**BREVE ESERCIZIO A**
Elenchi i nomi di tutte le persone citate nel brano sul disagio giovanile.

**BRANO SCELTO**
Giovanni Mazzillo <info autore>     |   home page:  www.puntopace.net 

Disagio giovanile e tossicodipendenza. Scalea 11/10/2003

1) C’è disagio e disagio.

C’è un disagio che più che essere tale in termini sociologici è un inquietudine che l’essere umano si porta dentro: da quando cominciò a rivolgersi verso un Tu, cercato negli antri delle caverne, o nell’infinito azzurro del cielo, di giorno, o nello smarrimento che si prova di fronte al firmamento, di notte. Un’inquietudine che si coglie, ad esempio, anche in una poesia, da me trovata recentemente in un autore forse ufficialmente “a-teo”: Arsenij Tarkovskij, poeta russo vissuto prima del crollo del muro di Berlino. Una poesia che sembra essere la chiave per cogliere il messaggio del discusso film di Marco Bellocchio
“L’ora di religione”.

Eccone i versi:

E' fuggita l'estate,
più nulla rimane.
Si sta bene al sole.
Eppur questo non basta.

Quel che poteva essere
una foglia dalle cinque punte
mi si è posata sulla mano.
Eppur questo non basta.

Ne' il bene ne' il male
sono passati invano,
tutto era chiaro e luminoso.
Eppur questo non basta.

La vita mi prendeva,
sotto l'ala mi proteggeva,
mi salvava, ero davvero fortunato.
Eppur questo non basta.

Non sono bruciate le foglie,
non si sono spezzati i rami...
Il giorno è terso come cristallo.
Eppur questo non basta.

Mi chiedo e vi chiedo: Perché tutto ciò che abbiamo e che viviamo ora per ora momento per momento non basta?

Non basta a noi, più avanti nel tempo, che pure con quest’inquietudine avremmo dovuto imparare a convivere e invece non lo abbiamo mai imparato a abbastanza.

**BREVE ESERCIZIO B**
Citi testualmente il tratto delle righe di localizzazione che va dalla riga contenente "https://reviews.llvm.org/D113110/new/ (168, 393)" fino all'ultima di tali righe, entrambe comprese.

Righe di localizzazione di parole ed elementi
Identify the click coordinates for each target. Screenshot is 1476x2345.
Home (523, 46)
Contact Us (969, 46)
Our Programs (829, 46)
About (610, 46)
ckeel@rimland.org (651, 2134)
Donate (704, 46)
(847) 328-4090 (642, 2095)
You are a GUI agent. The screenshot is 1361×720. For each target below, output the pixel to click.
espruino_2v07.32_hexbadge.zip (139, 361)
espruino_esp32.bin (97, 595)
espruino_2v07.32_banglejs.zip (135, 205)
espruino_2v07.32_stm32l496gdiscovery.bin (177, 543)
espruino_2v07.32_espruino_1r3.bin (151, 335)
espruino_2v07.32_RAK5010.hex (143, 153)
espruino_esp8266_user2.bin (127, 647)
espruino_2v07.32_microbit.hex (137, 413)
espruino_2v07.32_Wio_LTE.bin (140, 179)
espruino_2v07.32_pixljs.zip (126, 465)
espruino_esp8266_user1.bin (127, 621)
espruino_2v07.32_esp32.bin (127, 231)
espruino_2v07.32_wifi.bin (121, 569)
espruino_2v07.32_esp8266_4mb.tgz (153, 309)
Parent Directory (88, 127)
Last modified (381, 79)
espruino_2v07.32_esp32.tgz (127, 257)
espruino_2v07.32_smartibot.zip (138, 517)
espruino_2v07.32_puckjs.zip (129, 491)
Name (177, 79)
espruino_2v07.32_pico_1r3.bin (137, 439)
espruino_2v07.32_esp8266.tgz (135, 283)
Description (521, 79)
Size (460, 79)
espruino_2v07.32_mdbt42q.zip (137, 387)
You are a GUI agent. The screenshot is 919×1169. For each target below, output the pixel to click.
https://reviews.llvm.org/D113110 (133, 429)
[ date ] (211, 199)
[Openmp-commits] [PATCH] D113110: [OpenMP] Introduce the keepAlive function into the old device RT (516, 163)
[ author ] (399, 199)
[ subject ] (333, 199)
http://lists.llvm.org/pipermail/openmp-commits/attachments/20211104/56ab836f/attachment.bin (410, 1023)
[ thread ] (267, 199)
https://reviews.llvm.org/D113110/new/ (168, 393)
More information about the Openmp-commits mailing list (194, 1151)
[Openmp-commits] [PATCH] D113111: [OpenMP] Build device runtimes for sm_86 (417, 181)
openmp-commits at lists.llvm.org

**SOLUZIONE SVOLTA A**
Giovanni Mazzillo, Arsenij Tarkovskij, Marco Bellocchio

**SOLUZIONE SVOLTA B**
https://reviews.llvm.org/D113110/new/ (168, 393)
More information about the Openmp-commits mailing list (194, 1151)
[Openmp-commits] [PATCH] D113111: [OpenMP] Build device runtimes for sm_86 (417, 181)
openmp-commits at lists.llvm.org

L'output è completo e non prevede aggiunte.